Alternative Medicine and Anaphylaxis Don’t Mix

Yesterday The Guardian ran a piece about actor Gerard Butler, who needed emergency room care for anaphylaxis after an injection of bee venom. Bee venom is used as an alternative medicine therapy in some circles. Butler found out afterward that he had reacted after getting about ten times the normal dose so he returned for a second injection and needed emergency care a second time.

Kudos to Jeff Goldblum for the comment, “I’ve done some cockamamie things in my time but that is crazy, I think we should trust science.”

Dermatologist Jeannette Graf uses more measured tones: “The science isn’t really there yet.”

In one sense this surprises me; in another it doesn’t. The alternative medicine world does not have a great track record of rational risk-benefit assessment when it comes to anaphylaxis. No, that’s putting it too mildly. They tend to be ignorant, overconfident, and unprepared.

I write this as someone who has lived with anaphylaxis for thirty years.

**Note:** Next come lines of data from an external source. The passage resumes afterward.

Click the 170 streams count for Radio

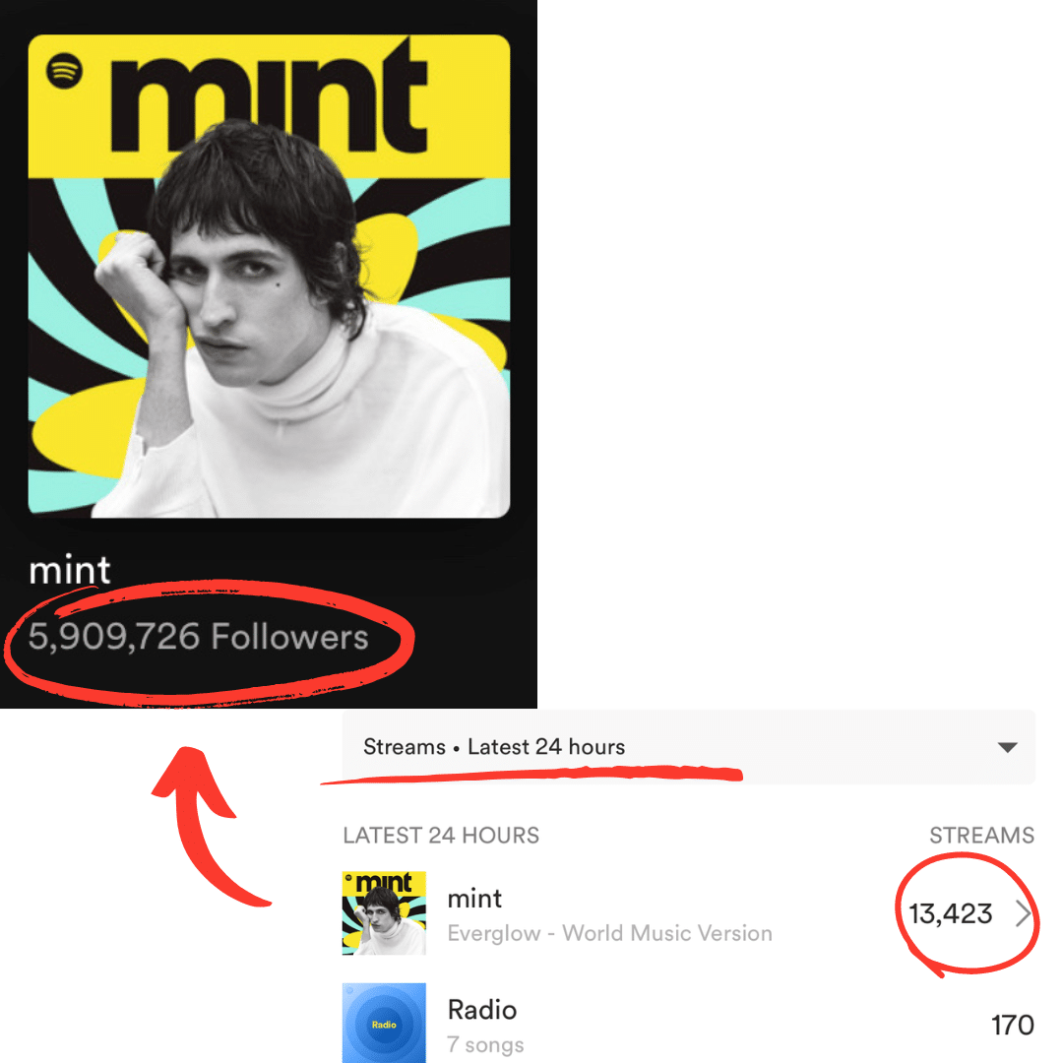[x=1012, y=1026]
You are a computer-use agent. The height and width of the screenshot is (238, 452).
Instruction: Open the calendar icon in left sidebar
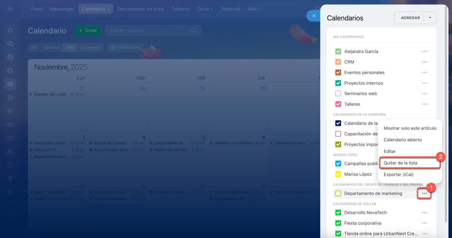[x=10, y=84]
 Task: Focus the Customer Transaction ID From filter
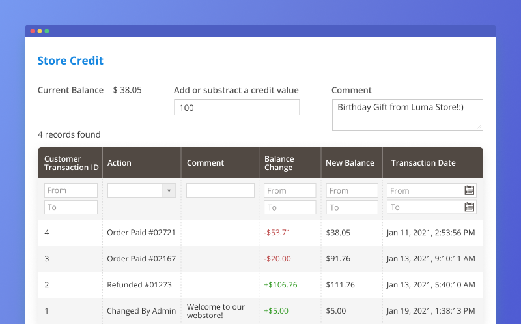pos(71,190)
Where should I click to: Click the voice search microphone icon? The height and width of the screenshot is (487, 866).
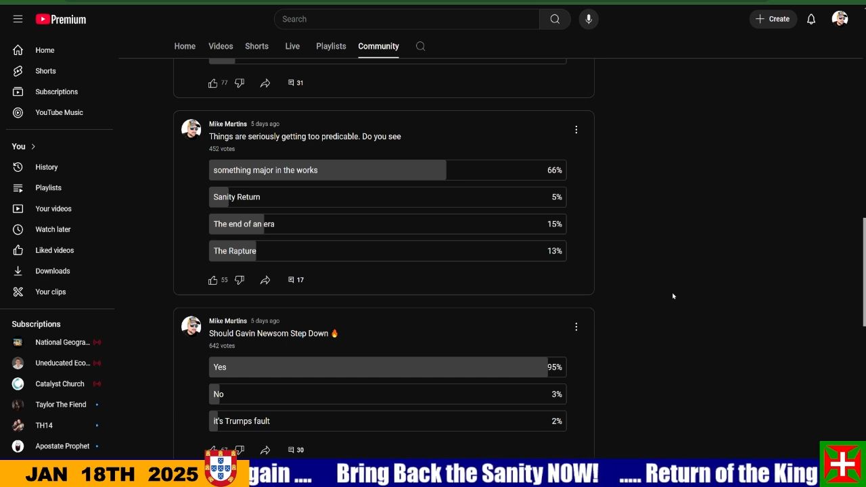[589, 19]
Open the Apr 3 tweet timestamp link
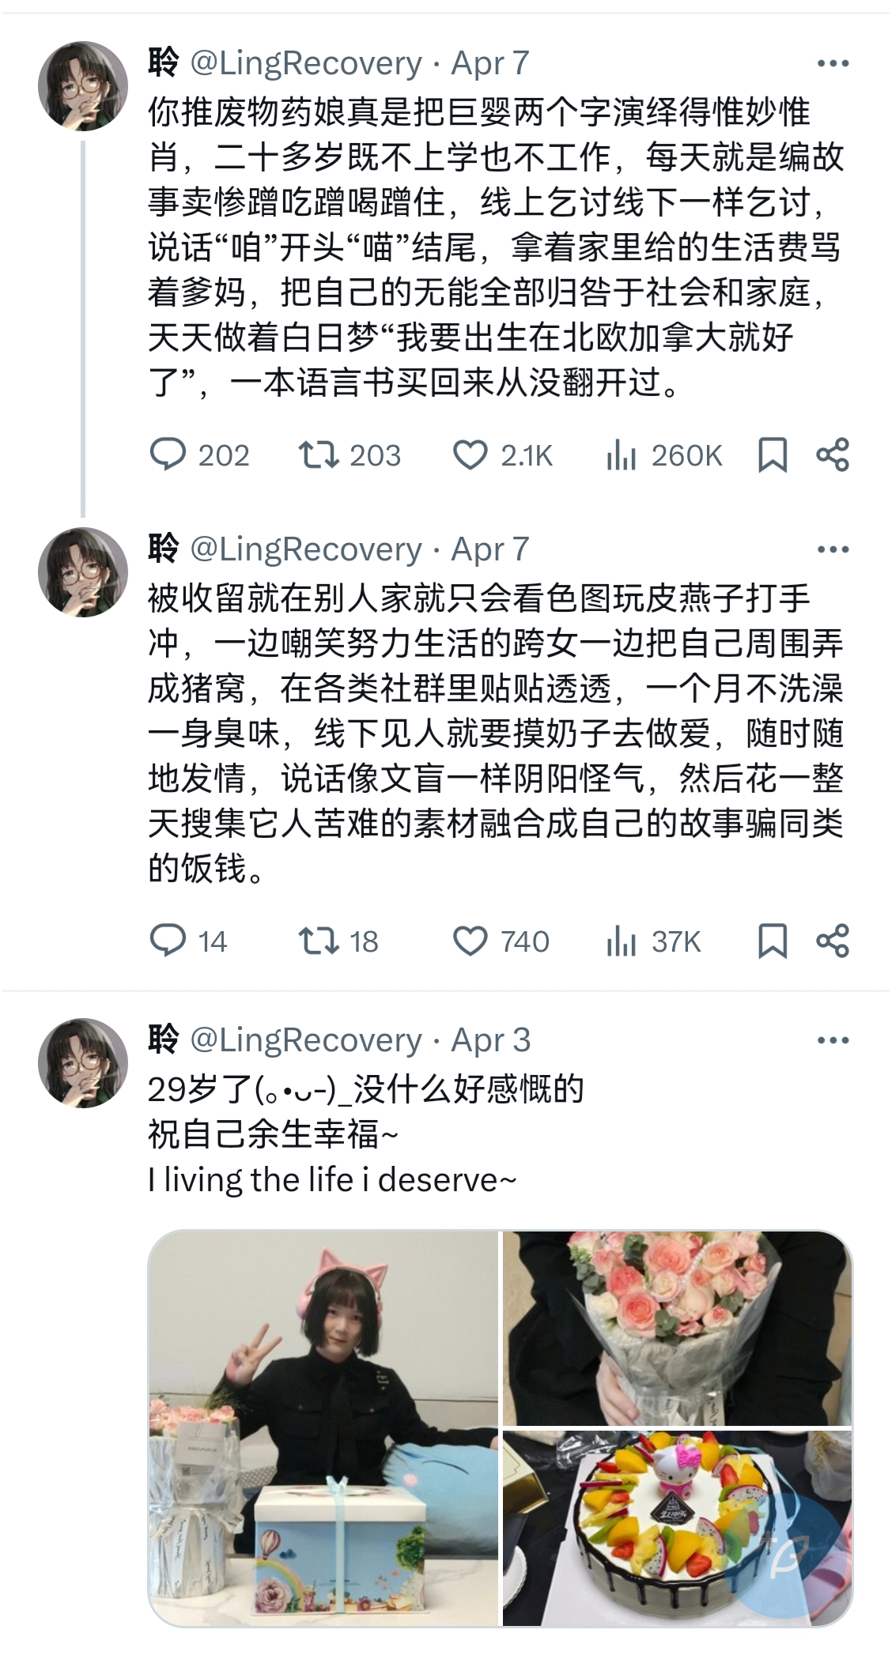892x1656 pixels. (x=490, y=1040)
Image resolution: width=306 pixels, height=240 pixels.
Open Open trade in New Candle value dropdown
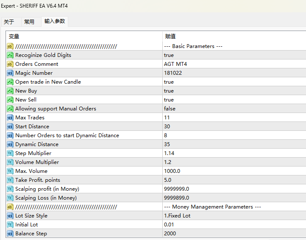point(169,82)
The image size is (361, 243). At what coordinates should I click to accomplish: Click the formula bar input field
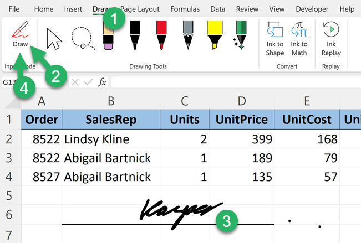pyautogui.click(x=236, y=82)
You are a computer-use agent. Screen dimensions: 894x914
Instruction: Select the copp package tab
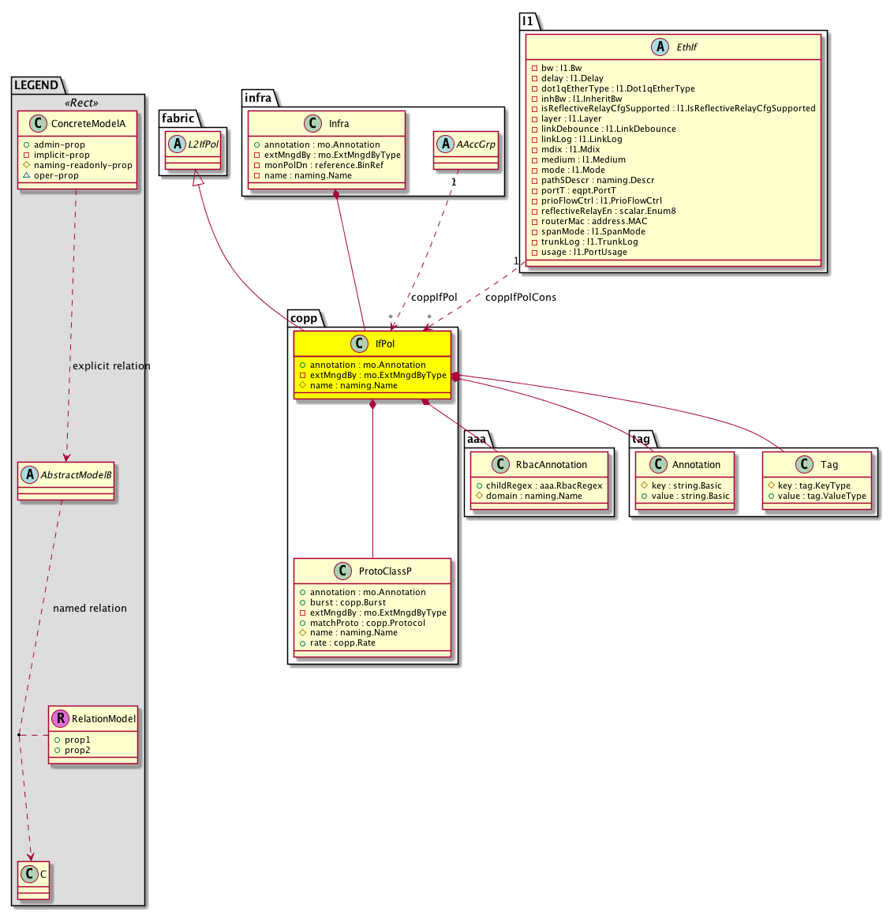coord(304,319)
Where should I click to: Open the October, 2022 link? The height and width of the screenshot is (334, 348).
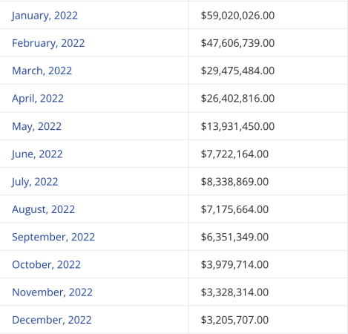click(46, 265)
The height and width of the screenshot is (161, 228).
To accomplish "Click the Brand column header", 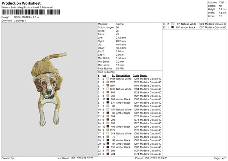I will [x=144, y=75].
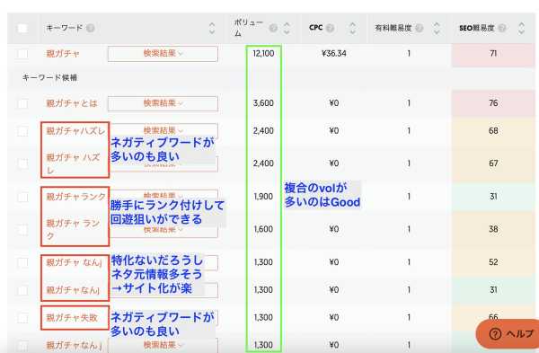This screenshot has height=353, width=539.
Task: Open 検索結果 dropdown for 親ガチャとは
Action: click(163, 103)
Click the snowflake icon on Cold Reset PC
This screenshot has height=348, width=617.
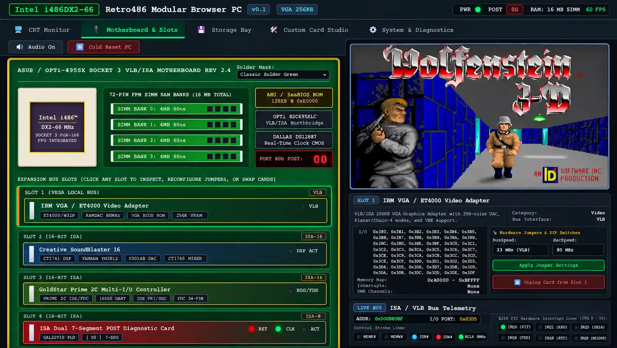[80, 47]
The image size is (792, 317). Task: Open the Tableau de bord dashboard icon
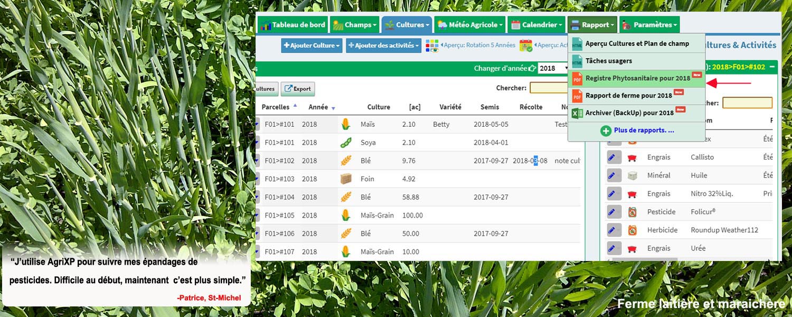point(266,24)
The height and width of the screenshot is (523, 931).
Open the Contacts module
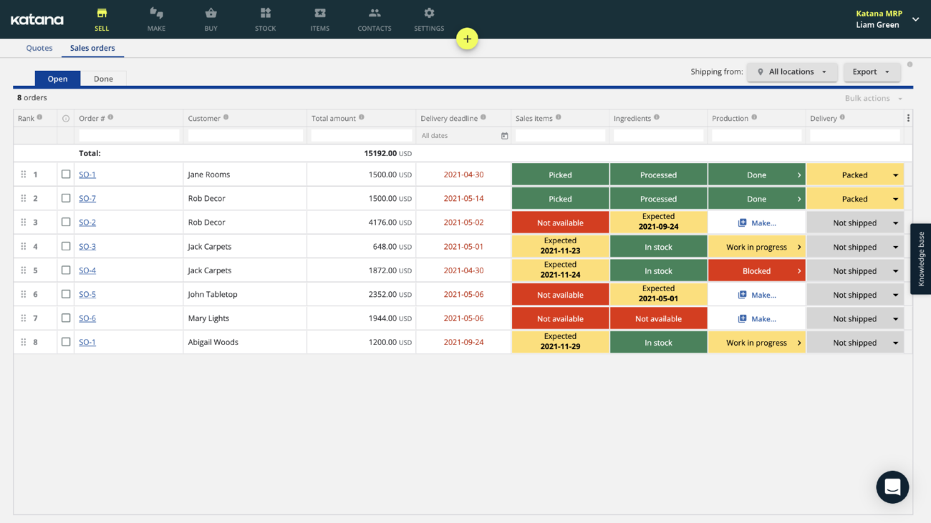point(374,19)
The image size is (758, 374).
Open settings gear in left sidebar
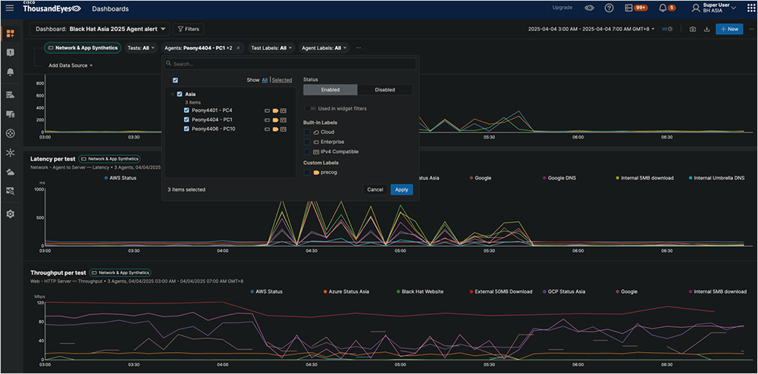(10, 214)
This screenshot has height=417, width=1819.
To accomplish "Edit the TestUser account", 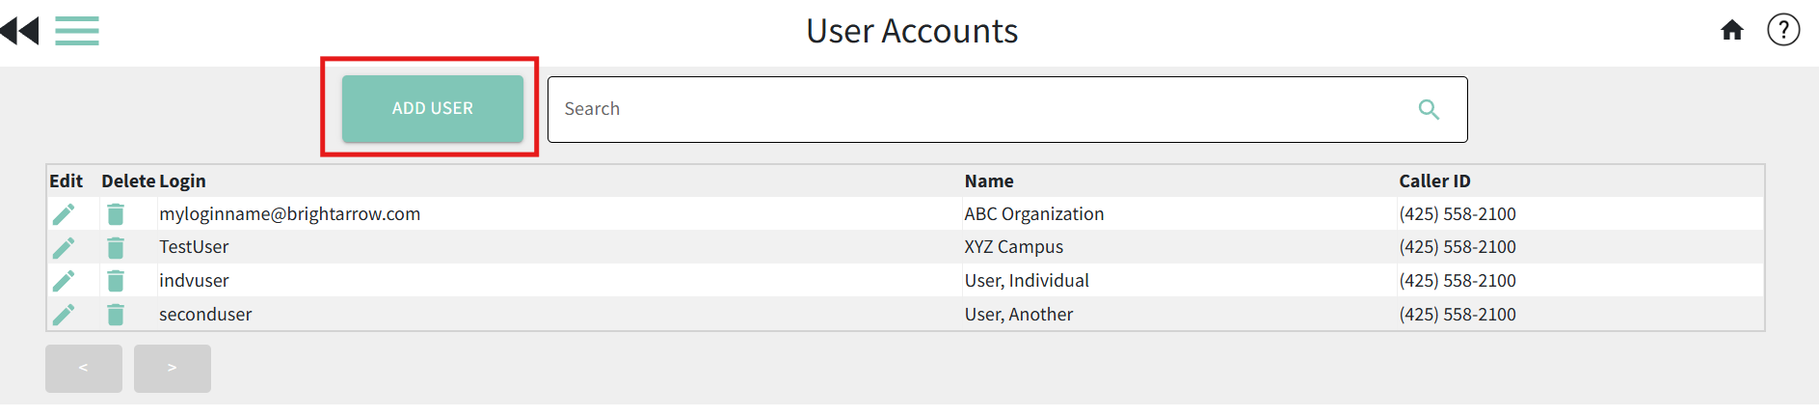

The general public often lumps anaphylaxis together with alternative health fads. I happen to have an anaphylactic case of Oral Allergy Syndrome. Most cases of OAS are mild, a few are life threatening, and I drew the short straw.

So let’s follow Goldblum and Graf’s advice and take a quick detour for the science. OAS belongs to a subclass of allergies known as heat labile: the proteins that cause OAS reactions denature under normal cooking temperatures. Some food allergies are heat labile, others aren’t, and the subtopic is complex. If a given allergy is heat labile, an allergic person might be able to eat the cooked version if their allergy is mild enough or if the food is cooked enough. For an anaphylactic case like mine that also requires a host of other precautions against cross-contamination with the raw version of the food. OAS anaphylaxis turns ordinary fruits and vegetables into deadly poisons; it’s the same underlying biochemical mechanism as an allergy to bee stings.

If your eyes are glazing over from that, here’s the bottom line: I don’t eat any raw fruits or vegetables unless I prepare them at home — otherwise I could need an ambulance to an ER just like Gerard Butler after his bee venom.

This puts a dent in one’s dining habits: the last time I dared eat a restaurant salad was 1994.

So…what do you suppose a new friend with a penchant for health trends tries to advise? The raw foods diet!

facepalm

A week later, what do you suppose the algorithm at a major social media site recommends? Here’s the screen shot:

Facebook, are you trying to kill me?

So if you’re wondering at Gerard Butler and thinking unflattering things about him, bear in mind that people who live with anaphylaxis are inundated with similar nonsense. Even when Butler accepted a second bee venom treatment he was newly diagnosed and apparently hadn’t been fully briefed on how anaphylaxis works. Obviously the whole thing was a bad idea. Less obviously, there’s an industry filled with people who think natural = good and who lack the training to recognize the contraindications or to respond to the adverse reactions.

Most of the people who live with anaphylaxis steer clear of alternative medicine and health fads. And if we don’t do that at first, we soon learn to.

So let’s take a little of Jeff Goldblum’s vigor and direct it at the dispensers of reckless advice:

You out there, you know who you are: you’re into aromatherapy and you’ve dabbled with low carb diets. I have a deadly immune disorder. One of these things is not like the other. Don’t even try to dish out dietary advice unless you show me your up to date CPR certification card because you may need it; anaphylaxis can cause heart failure. Are you prepared to back up your confidence by covering the cost of a new set of epinephrine auto-injectors and an insurance copayment? It’s a plus if you have experience performing an emergency tracheotomy. Otherwise keep your mouth shut.